A display of works by ten women spanning three generations with influences from international styles and regional traditions ended recently at the Loom Gallery in Accra.
Undoubtedly a landmark exhibition featuring highly creative women with ages ranging from 34 to 97, it equally signified the contributions of Ghanaian women to fine art since the struggles of feminist art movements in the late 1960s and 70s.
Artists with works on display are Araba Kromantin, Theodosia Okoh, Kati Torda, Marigold Akufo Addo, Kate Badoe, Betty Acquah, Constance Swaniker, Nana Amu, Adwoa Amoah and Fatric Beowng.
A graduate of the Slade School of Art (UK), coarse squares by Marigold Akufo Addo tend to sparkle like trimmings while recalling the ever-changing nature of our landscapes. Her thin lines, which are often realized in gold, stand side by side with transcultural ideographs.
Trained at the College of Art, Kwame Nkrumah University of Science and Technology, Fatric Bewong’s acrylic paintings on canvas are fiery and quite energetic. Alongside textured colors, she freely condenses the passions and energies that she effectively captures on her canvas.
Currently the president of Foundation for Contemporary Art Ghana, works by Adwoa Amoah make successful forays into explorations of the human eye. Indeed, the eye becomes the centre of attraction despite the presence of other facial features.

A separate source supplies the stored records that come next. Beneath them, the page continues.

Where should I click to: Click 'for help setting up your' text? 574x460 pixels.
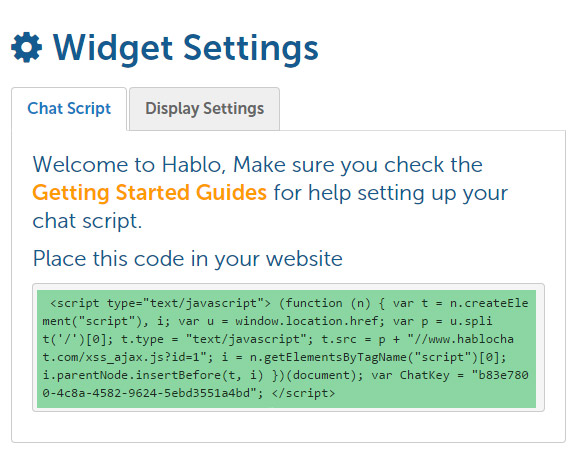(391, 193)
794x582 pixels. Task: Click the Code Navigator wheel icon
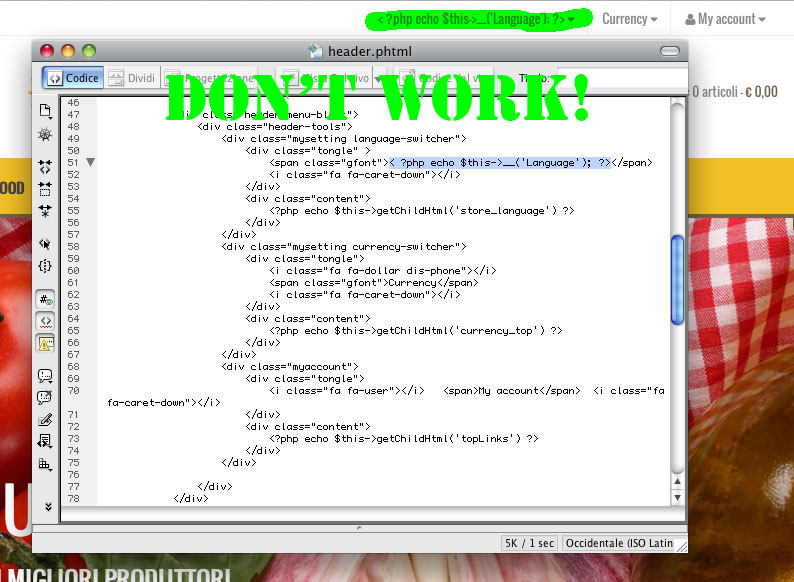(x=45, y=134)
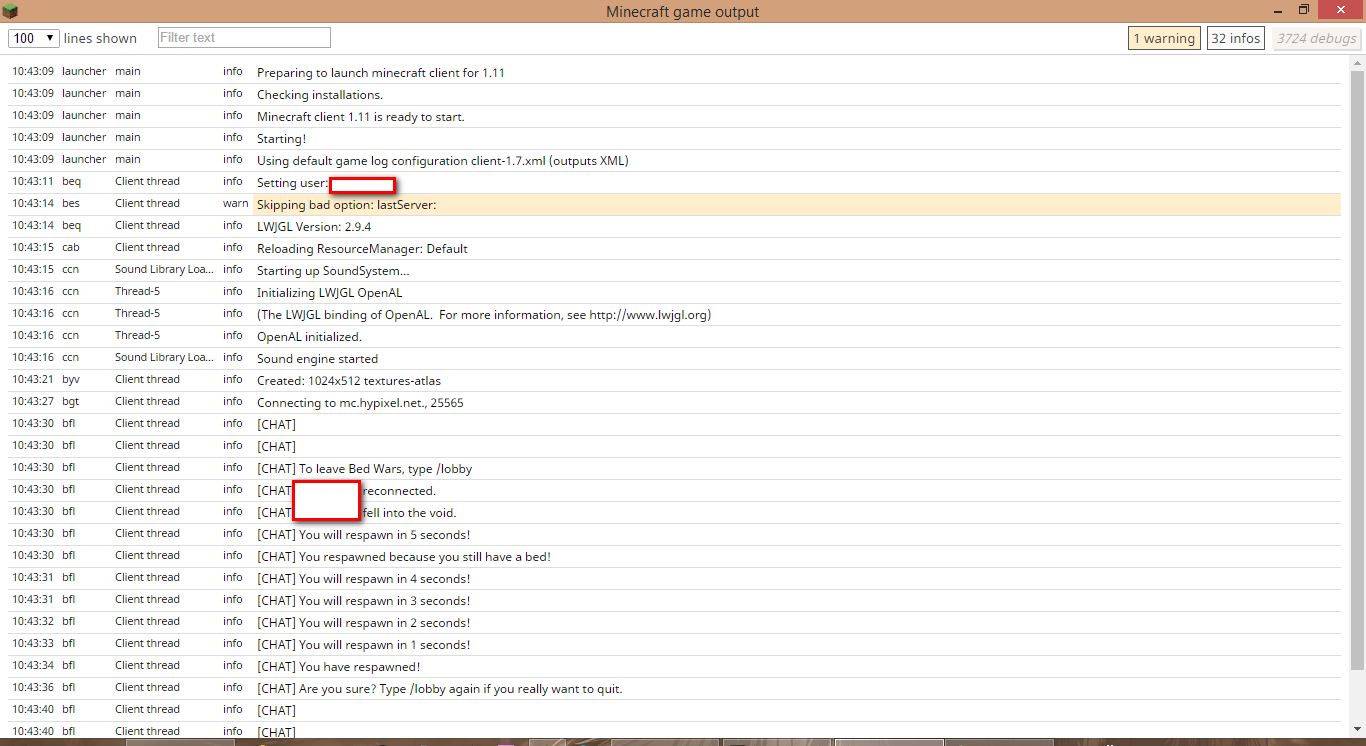Enable the 3724 debugs filter

point(1316,39)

Currently based in the United States, Kate Badoe’s work is definitely on the contemporary tip – but with its heart firmly embedded in the rich traditions of Africa. Indeed her lines, curves and dots alongside representational combs create harmony with ancient and current practices.
Educated at Reading (UK) and Columbia (USA) Universities, works by Kromantin, who is originally from Jamaica, evoke fond memories of market scenes and erotic flowers that suggest mankind’s lost intimacy with nature.
Best known for designing the Ghanaian flag, Theodosia Okoh appears to have talent to spare. Undeniably, her works make an interesting foray into delicate collages that employ corn stalks to create replicas of huge public buildings and castles.
With temperatures soaring to 32 degrees Celsius over the past few weeks in Accra, the exhibition, which also marked the 45th anniversary of the Loom Gallery, without doubt brought some relief for art lovers in the city.